A person skilled in the art should be able to be aware that, in combination with the examples described in embodiments disclosed in this specification, units and algorithm steps may be implemented by hardware or a combination of hardware and computer software in this application. Whether a function is performed by hardware or hardware driven by computer software depends on particular applications and design constraints of the technical solutions. A person skilled in the art may use different methods to implement the described functions for each particular application, but it should not be considered that the implementation goes beyond the scope of this application.

The communication apparatus provided in embodiments of this application is described below in detail with reference to FIG. 14 to FIG. 16. It should be understood that descriptions of apparatus embodiments correspond to the descriptions of the method embodiments. Therefore, for content that is not described in detail, refer to the foregoing method embodiments. For brevity, some content is not described again. In embodiments of this application, functional modules of a transmit end device or a receive end device may be obtained through division based on the foregoing method examples. For example, functional modules may be obtained through division based on functions, or two or more functions may be integrated into one processing module. The integrated module may be implemented in a form of hardware, or may be implemented in a form of a software functional module. It should be noted that module division in embodiments of this application is an example and is only logical function division. During actual implementation, another division manner may be used. Descriptions are provided below by using an example in which each functional module is obtained through division based on each corresponding function.

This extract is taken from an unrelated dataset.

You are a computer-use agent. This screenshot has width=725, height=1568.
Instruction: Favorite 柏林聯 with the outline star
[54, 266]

The foregoing describes in detail the data transmission method provided in this application, and the following describes communication apparatuses provided in this application. In a possible implementation, the apparatus is configured to implement the steps or procedures corresponding to the receive end device in the foregoing method embodiments. In another possible implementation, the apparatus is configured to implement the steps or procedures corresponding to the transmit end device in the foregoing method embodiments.

FIG. 14 is a schematic block diagram of a communication apparatus 200 according to an embodiment of this application. As shown in FIG. 14, the apparatus 200 may include a communication unit 210 and a processing unit 220. The communication unit 210 may communicate with the outside, and the processing unit 220 is configured to process data. The communication unit 210 may also be referred to as a communication interface or a transceiver unit.

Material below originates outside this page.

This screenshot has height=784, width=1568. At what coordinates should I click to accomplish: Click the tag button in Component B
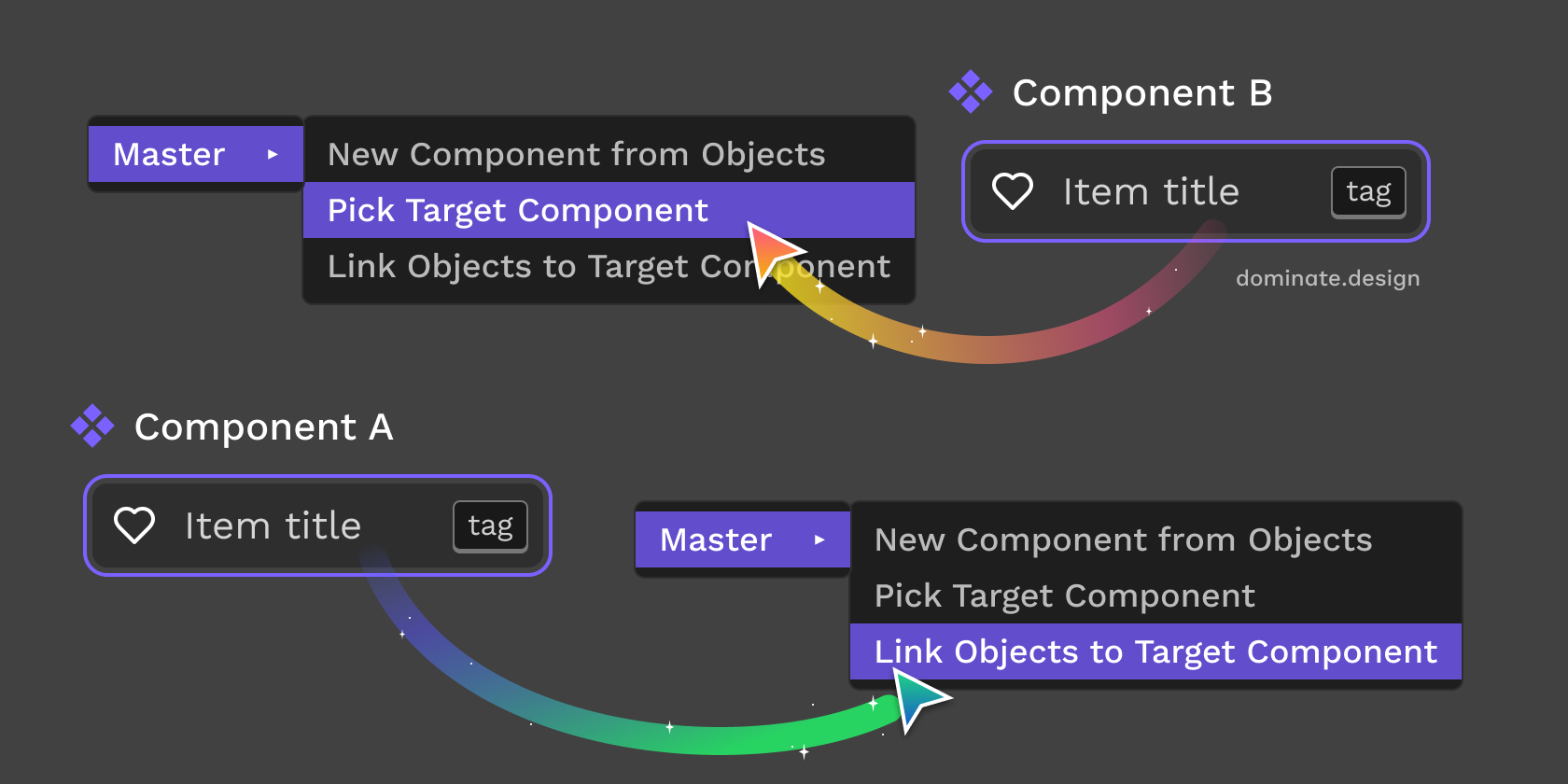tap(1368, 191)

In a possible design, the apparatus 200 may implement steps or procedures performed by the first device in the foregoing method embodiments. The processing unit 220 is configured to perform processing-related operations of the first device in the foregoing method embodiments, and the communication unit 210 is configured to perform sending-related operations of the first device in the foregoing method embodiments.

In another possible design, the apparatus 200 may implement the steps or procedures performed by the second device in the foregoing method embodiments. The communication unit 210 is configured to perform receiving-related operations of the second device in the foregoing method embodiments. The processing unit 220 is configured to perform processing-related operations of the second device in the foregoing method embodiments.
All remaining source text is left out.